**PROBLEM REQUIREMENTS:**
Please find the lines in the following records that hold "This", and copy them.

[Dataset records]
__________________________________________________

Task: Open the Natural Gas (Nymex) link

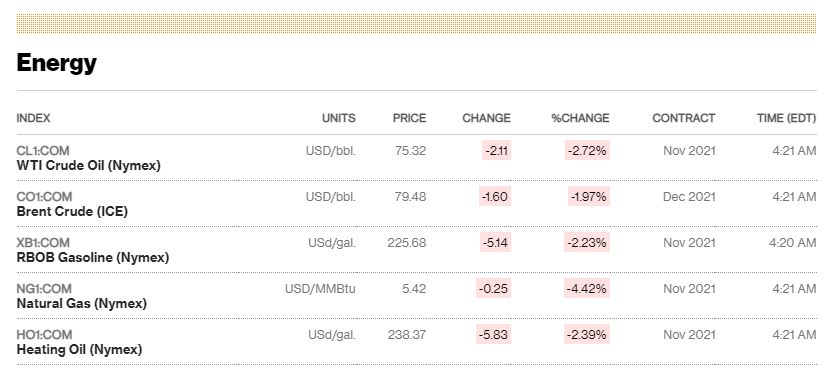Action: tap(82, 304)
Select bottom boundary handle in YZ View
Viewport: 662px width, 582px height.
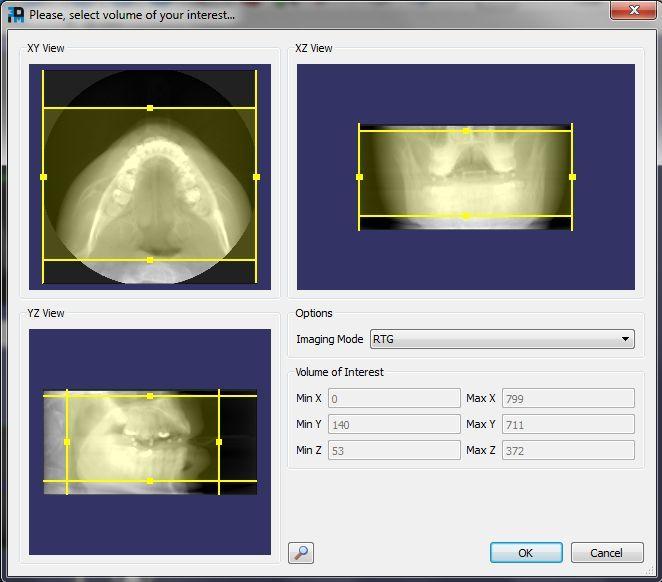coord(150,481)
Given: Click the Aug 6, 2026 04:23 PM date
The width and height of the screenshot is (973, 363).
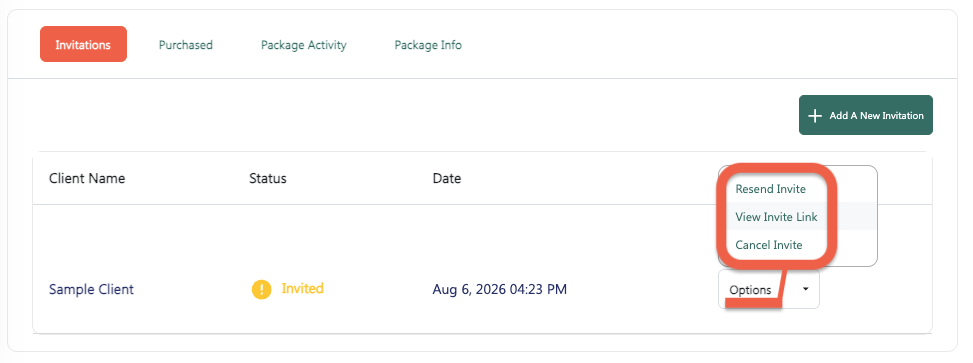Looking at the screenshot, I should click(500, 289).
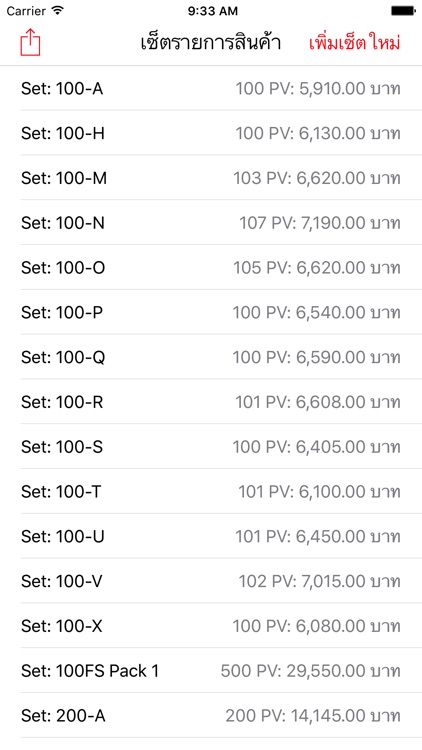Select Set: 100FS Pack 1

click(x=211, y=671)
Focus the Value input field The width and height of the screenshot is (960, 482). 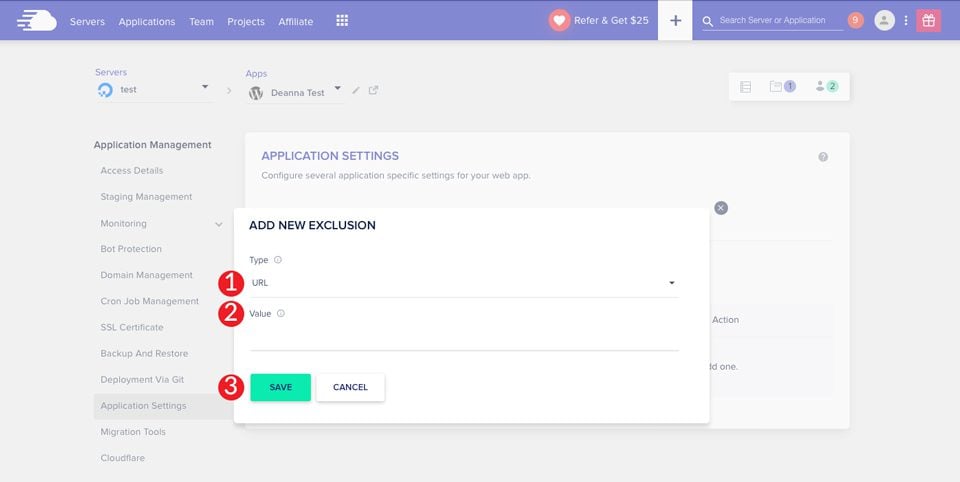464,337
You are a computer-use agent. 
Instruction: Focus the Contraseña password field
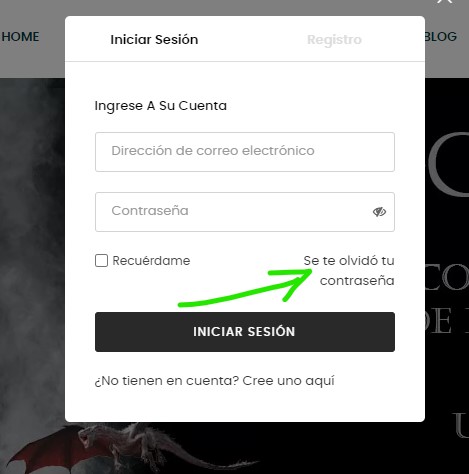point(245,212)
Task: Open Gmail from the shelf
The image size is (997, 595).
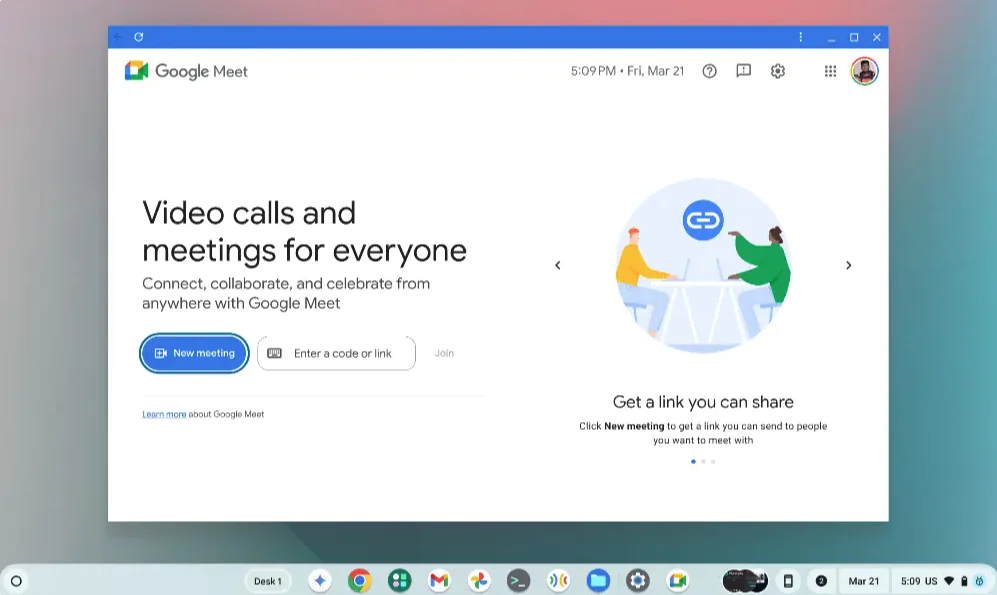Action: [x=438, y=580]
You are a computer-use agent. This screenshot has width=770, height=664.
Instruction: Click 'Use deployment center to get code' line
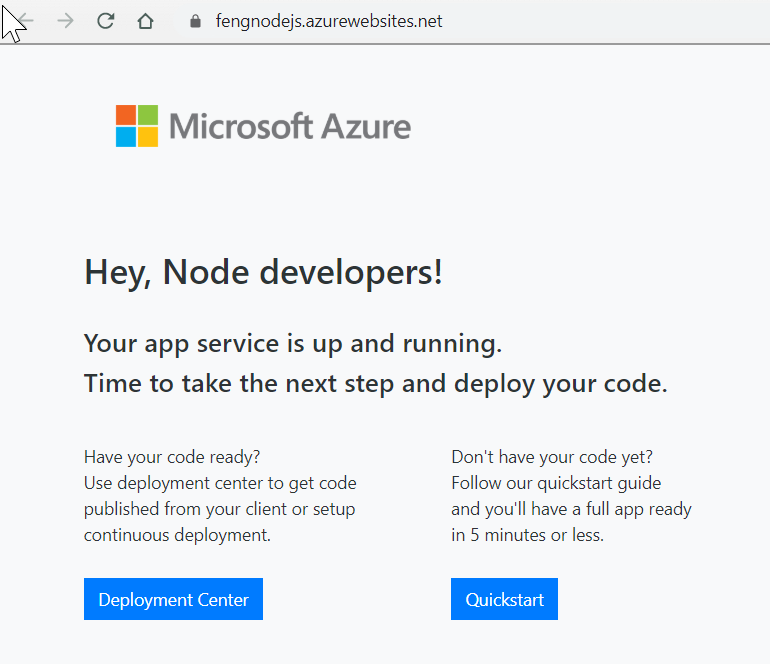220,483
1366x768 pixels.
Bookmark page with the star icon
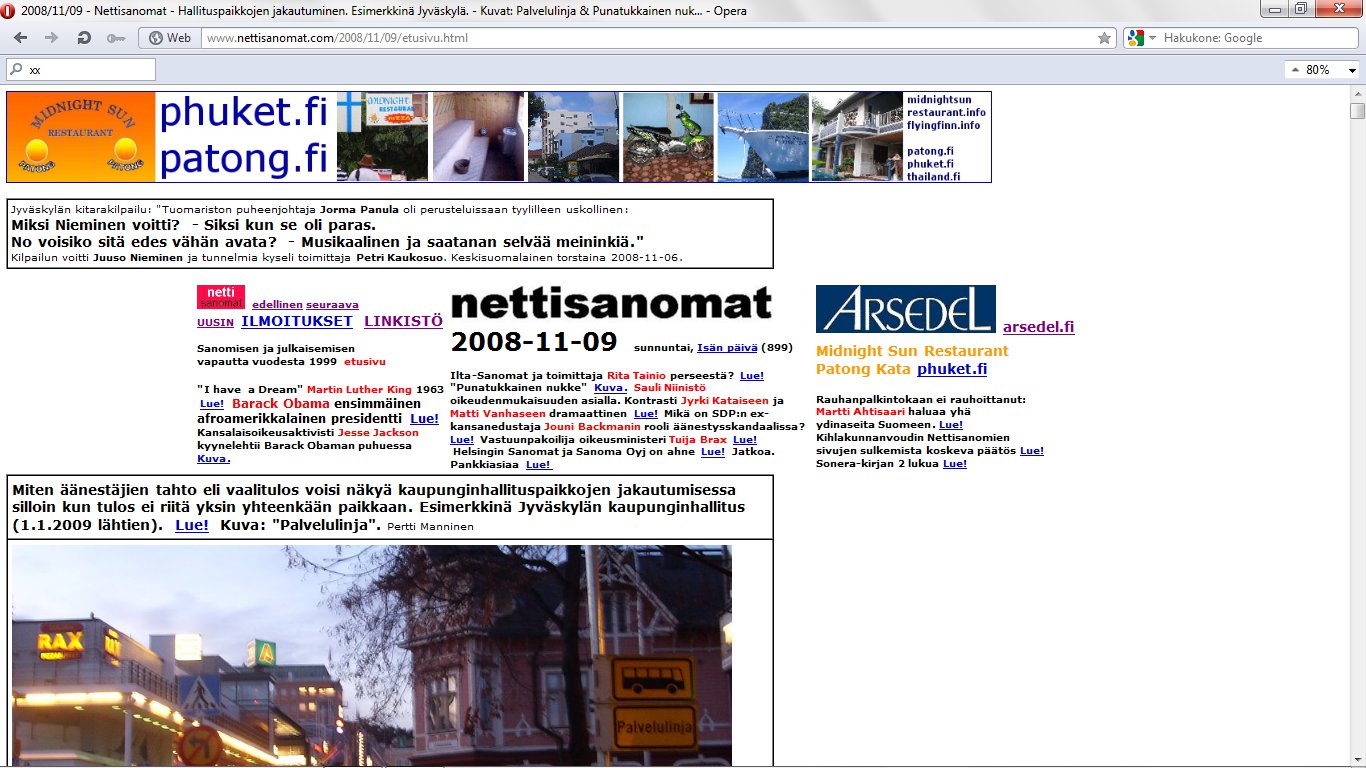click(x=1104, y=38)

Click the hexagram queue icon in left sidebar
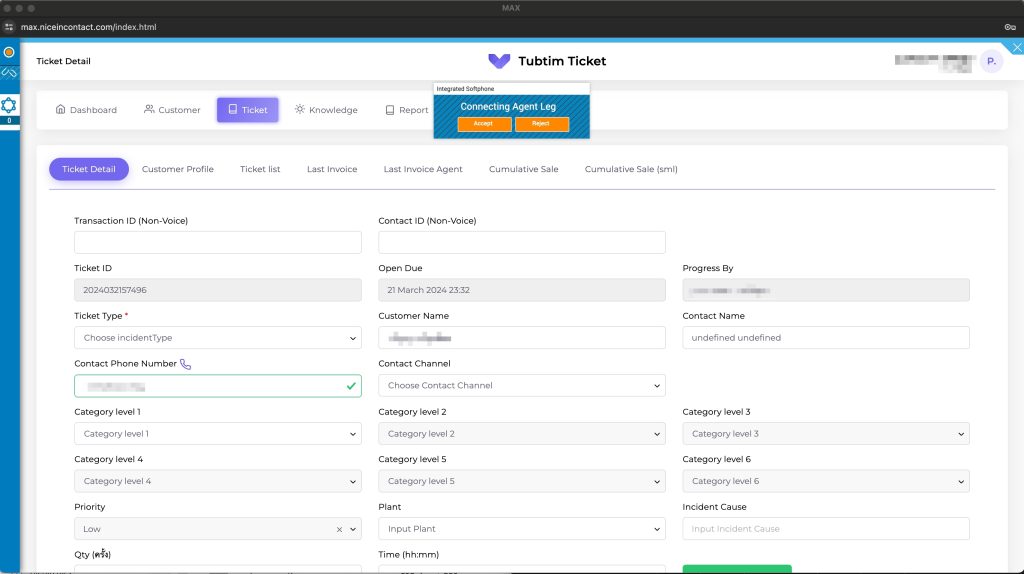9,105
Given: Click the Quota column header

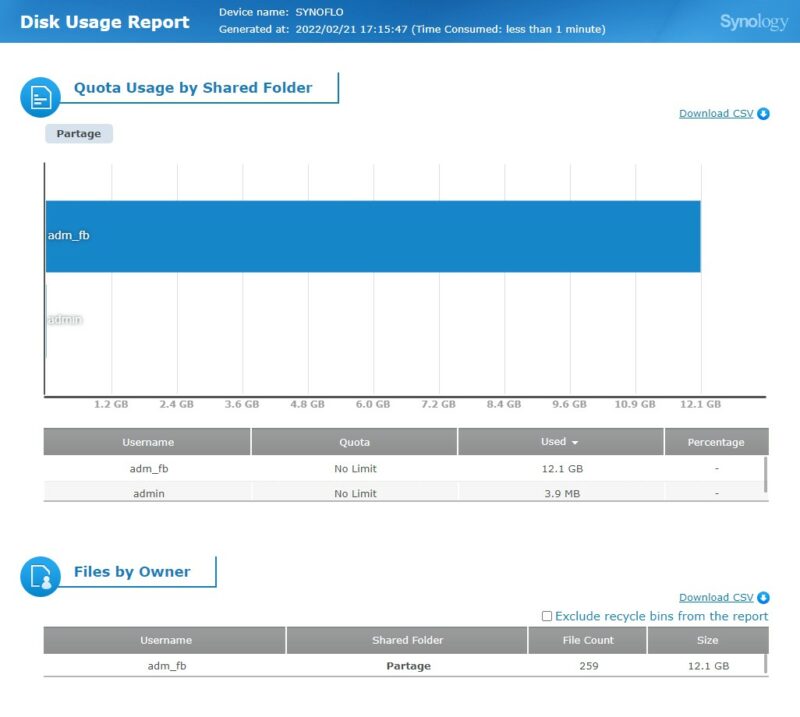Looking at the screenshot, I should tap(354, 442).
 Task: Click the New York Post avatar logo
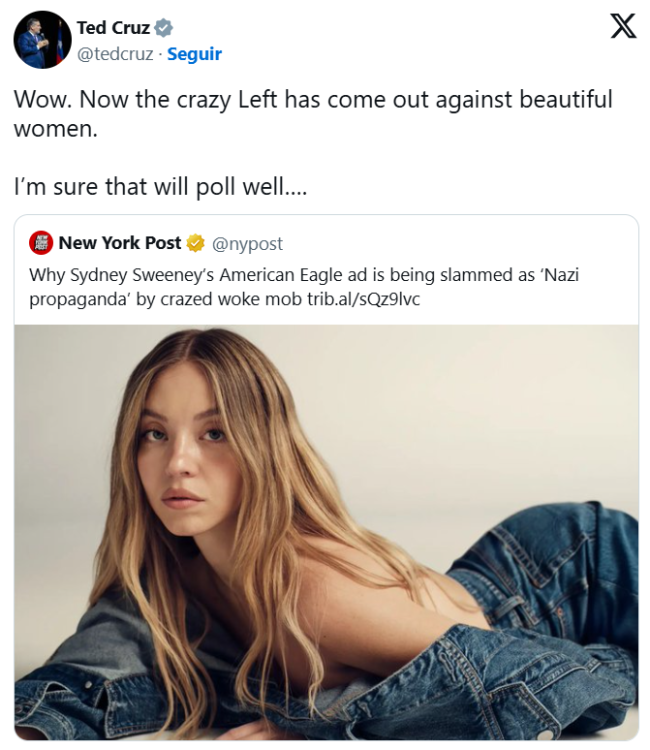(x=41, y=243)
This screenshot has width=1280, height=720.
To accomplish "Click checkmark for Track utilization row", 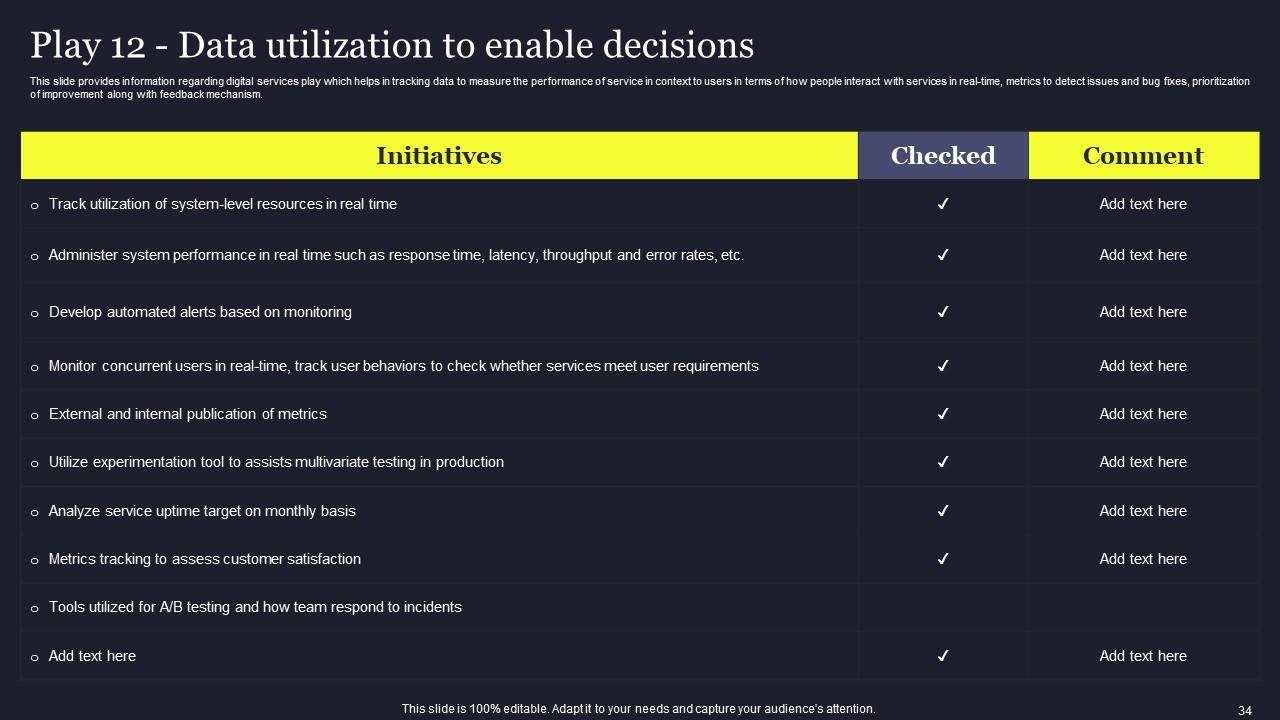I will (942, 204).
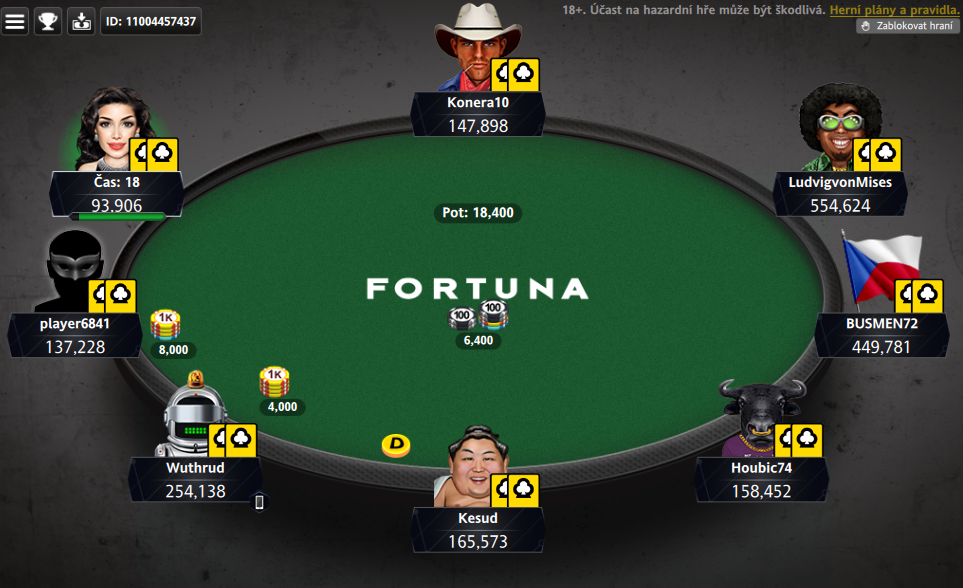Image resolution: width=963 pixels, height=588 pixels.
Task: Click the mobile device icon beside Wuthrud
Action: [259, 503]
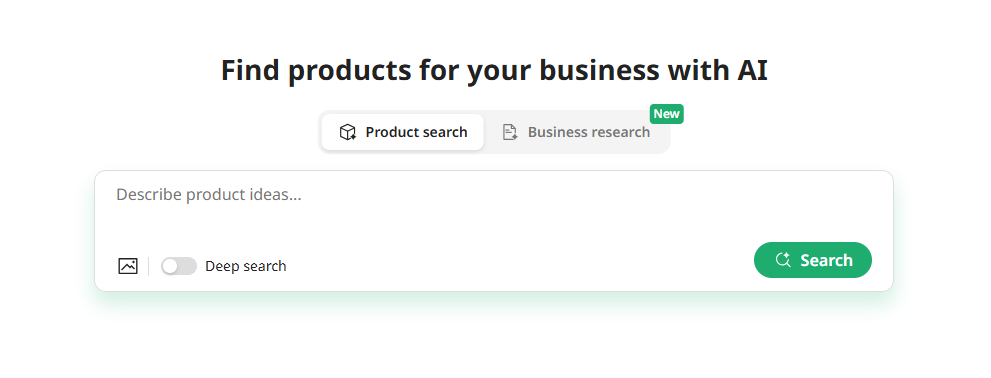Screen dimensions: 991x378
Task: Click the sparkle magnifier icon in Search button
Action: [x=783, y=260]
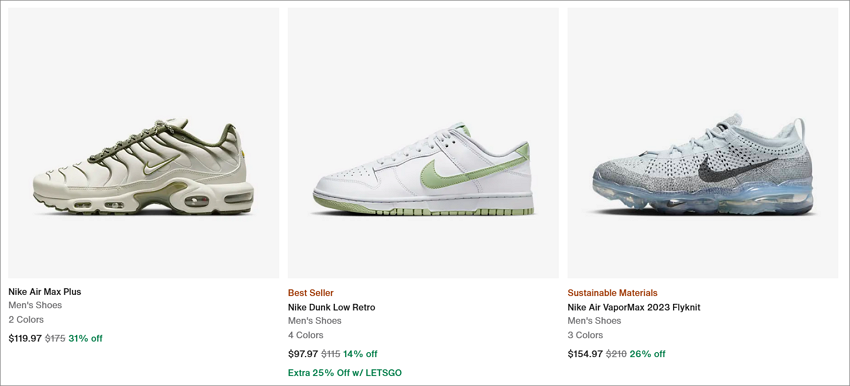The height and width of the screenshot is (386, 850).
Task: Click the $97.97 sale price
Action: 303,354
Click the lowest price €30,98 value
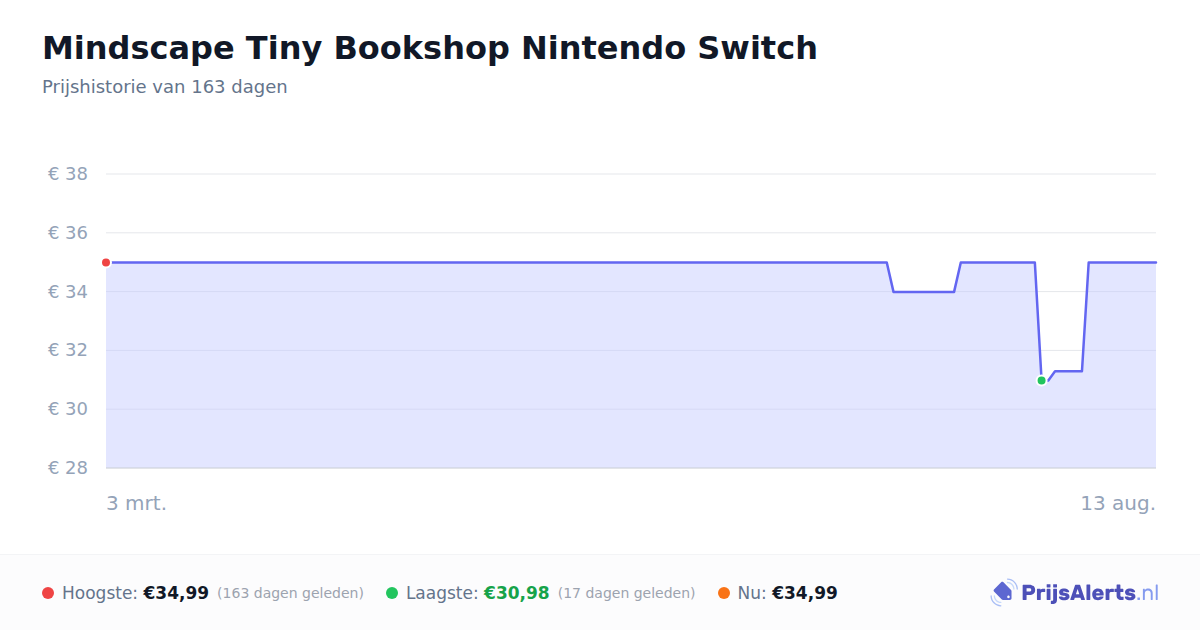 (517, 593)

__________________________________________________

**SOLUTION BELOW:**
You are a computer-use agent. This screenshot has width=770, height=664.
This screenshot has width=1280, height=720.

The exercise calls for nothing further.